You can see that during the Build of HttpClientBuilder, if cleanup is enabled, a connection pool cleanup thread is created and run.

public IdleConnectionEvictor( final HttpClientConnectionManager connectionManager, final ThreadFactory threadFactory, final long sleepTime, final TimeUnit sleepTimeUnit, final long maxIdleTime, final TimeUnit maxIdleTimeUnit) { this.connectionManager = Args.notNull(connectionManager, "Connection manager"); this.threadFactory = threadFactory ! = null ? threadFactory : new DefaultThreadFactory(); this.sleepTimeMs = sleepTimeUnit ! = null ? sleepTimeUnit.toMillis(sleepTime) : sleepTime; this.maxIdleTimeMs = maxIdleTimeUnit ! = null ? maxIdleTimeUnit.toMillis(maxIdleTime) : maxIdleTime; This. Thread = this. ThreadFactory. NewThread (new Runnable () {@ Override public void the run () {try {/ / death cycle, the thread has been executed while (! Thread.currentthread ().isinterrupted ()) {// Execute after resting for several seconds, default 10 seconds thread.sleep (sleepTimeMs); / / clean up overdue connection connectionManager. CloseExpiredConnections (); // If the maximum idle time is specified, Clean up the idle connections if (maxIdleTimeMs > 0) {connectionManager. CloseIdleConnections (maxIdleTimeMs, TimeUnit. MILLISECONDS); } } } catch (final Exception ex) { exception = ex; }}}); }Copy the code

To sum up:

Clearing expired and idle connections is enabled only if the HttpClientBuilder is manually set
Manually, will start a thread loop execution, each sleep time, call HttpClientConnectionManager method of cleaning a expired and free connection.

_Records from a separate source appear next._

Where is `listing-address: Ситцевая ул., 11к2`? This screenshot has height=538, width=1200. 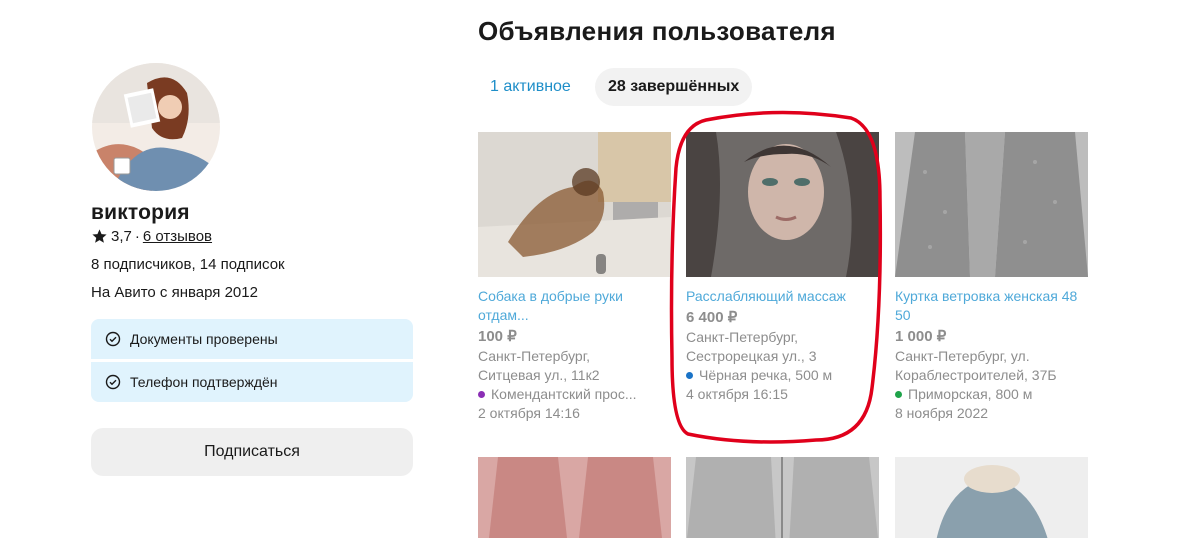 listing-address: Ситцевая ул., 11к2 is located at coordinates (539, 375).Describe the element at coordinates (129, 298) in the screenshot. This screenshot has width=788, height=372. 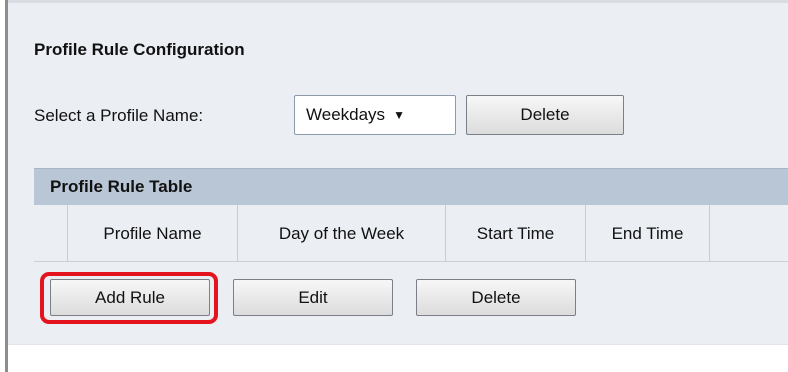
I see `add-rule-highlight` at that location. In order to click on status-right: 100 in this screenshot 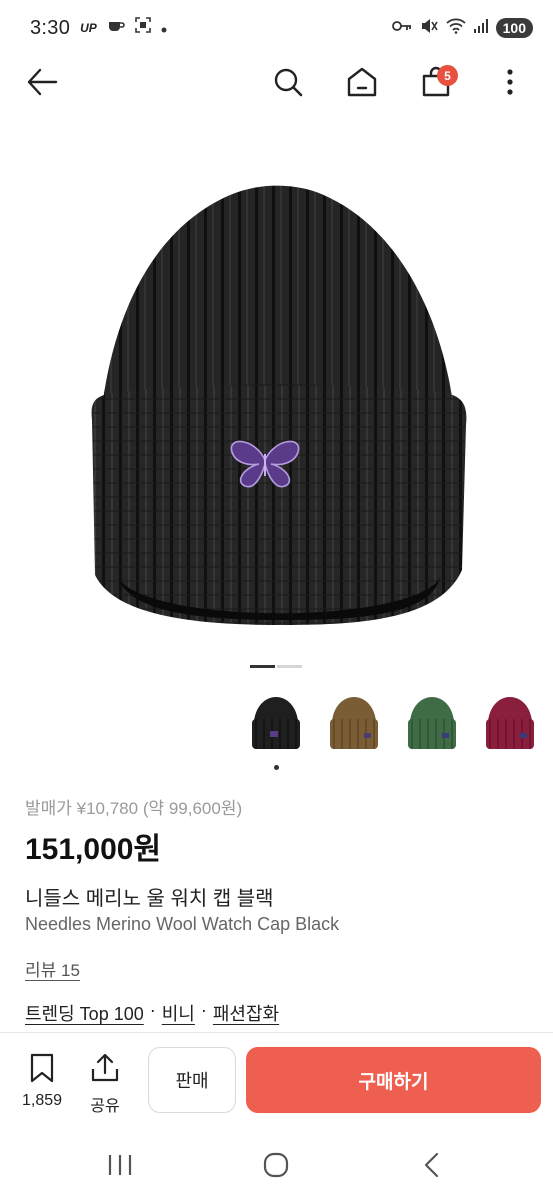, I will do `click(462, 28)`.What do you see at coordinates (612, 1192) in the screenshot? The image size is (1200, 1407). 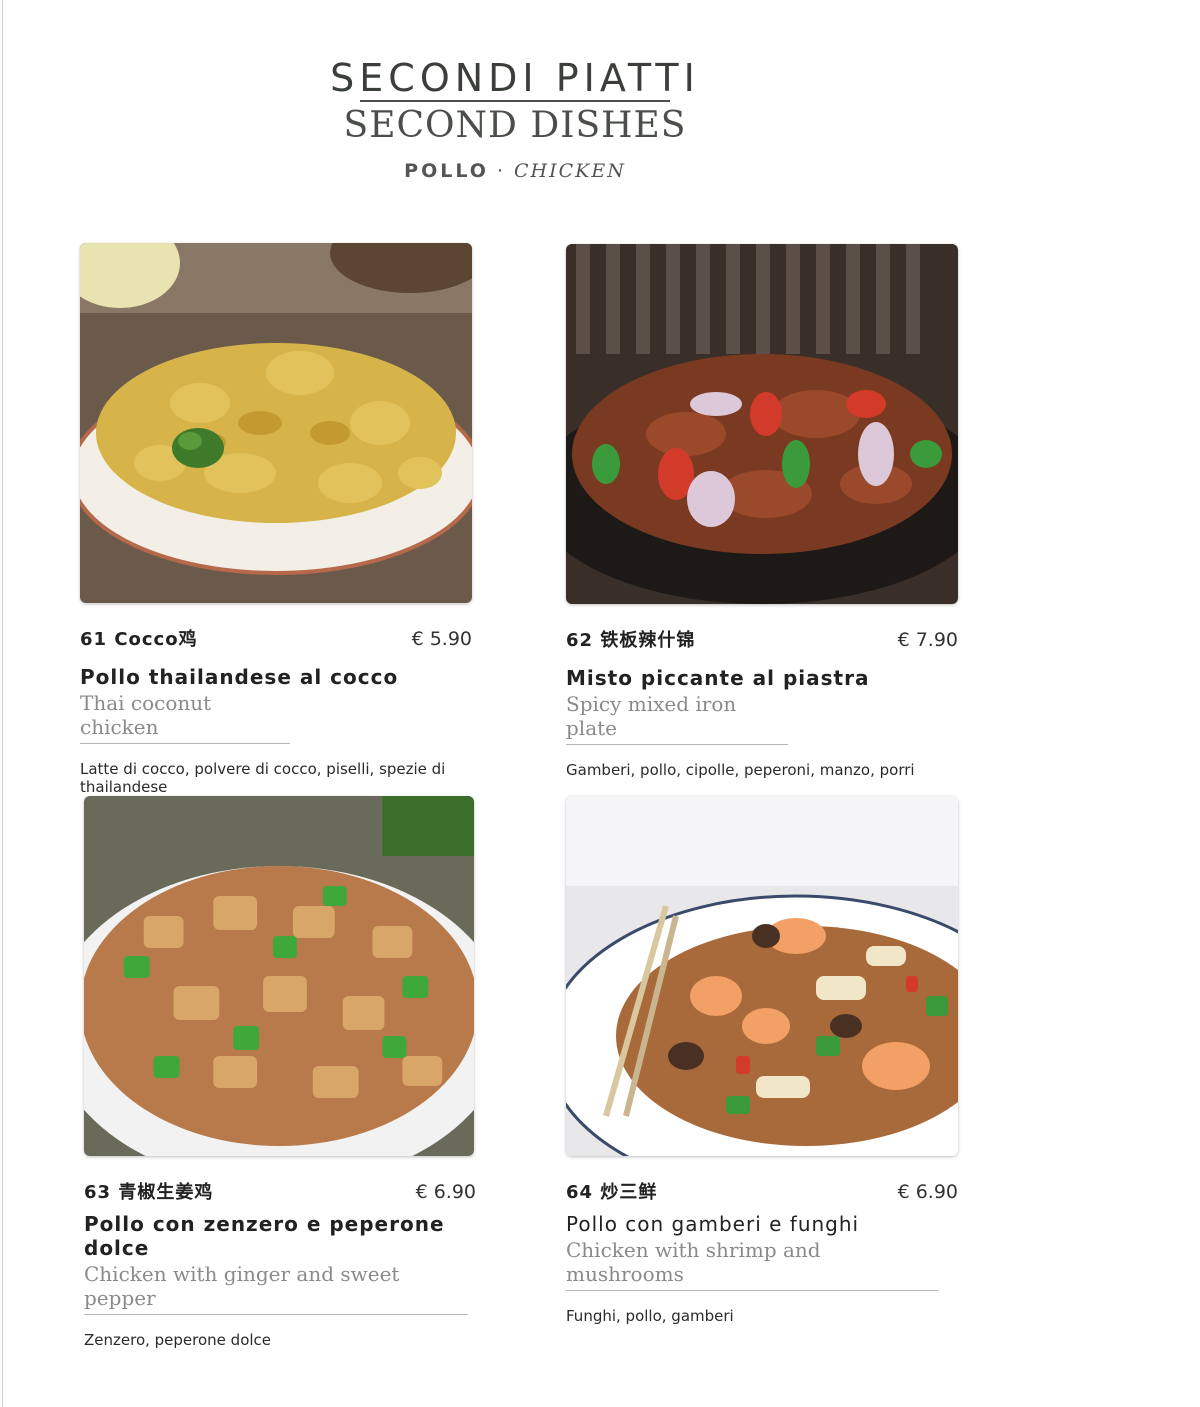 I see `dish-number-chinese-name: 64 炒三鲜` at bounding box center [612, 1192]. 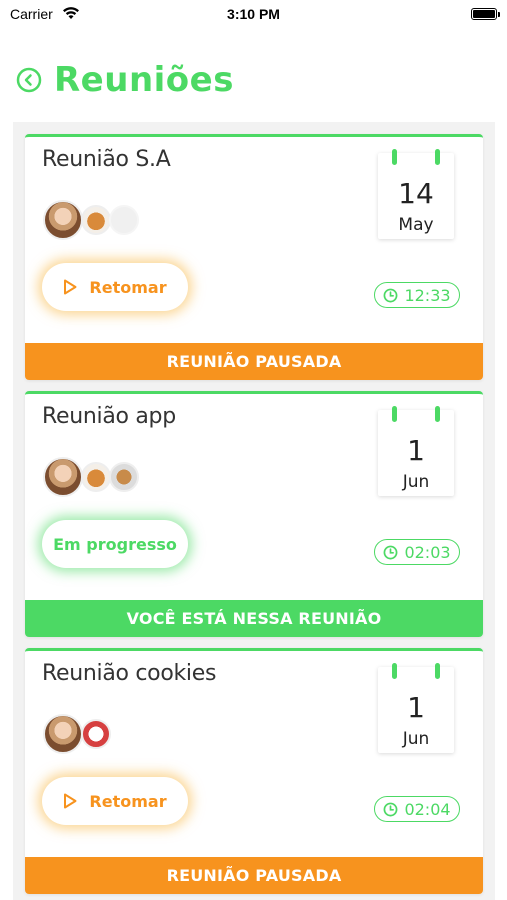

Vii. Summary of this paper

The HTTP protocol alleviates the problem of excessive connections in earlier designs by means of persistent connections
Persistent connections are available in two ways: HTTP/1.0+ keep-avLive and HTTP/1.1’s default persistent connections
HttpClient manages persistent connections through connection pools, which are divided into two pools: the total connection pool and the connection pool for each route
HttpClient gets a pooled connection through an asynchronous Future
The default Connection reuse policy is consistent with HTTP protocol constraints. According to response, Connection:Close is disabled, Connection: keep-alive is enabled, and the last version is greater than 1.0
Connections in the connection pool will be cleaned only if the clearing of expired and idle connections is manually enabled in HttpClientBuilder
Versions of HttpClient4.4 and later clean up stale and idle connections with a dead-loop thread that sleeps for a while each time it executes to achieve periodic execution

The above research is based on the HttpClient source personal understanding, if wrong, I hope you leave a positive message discussion.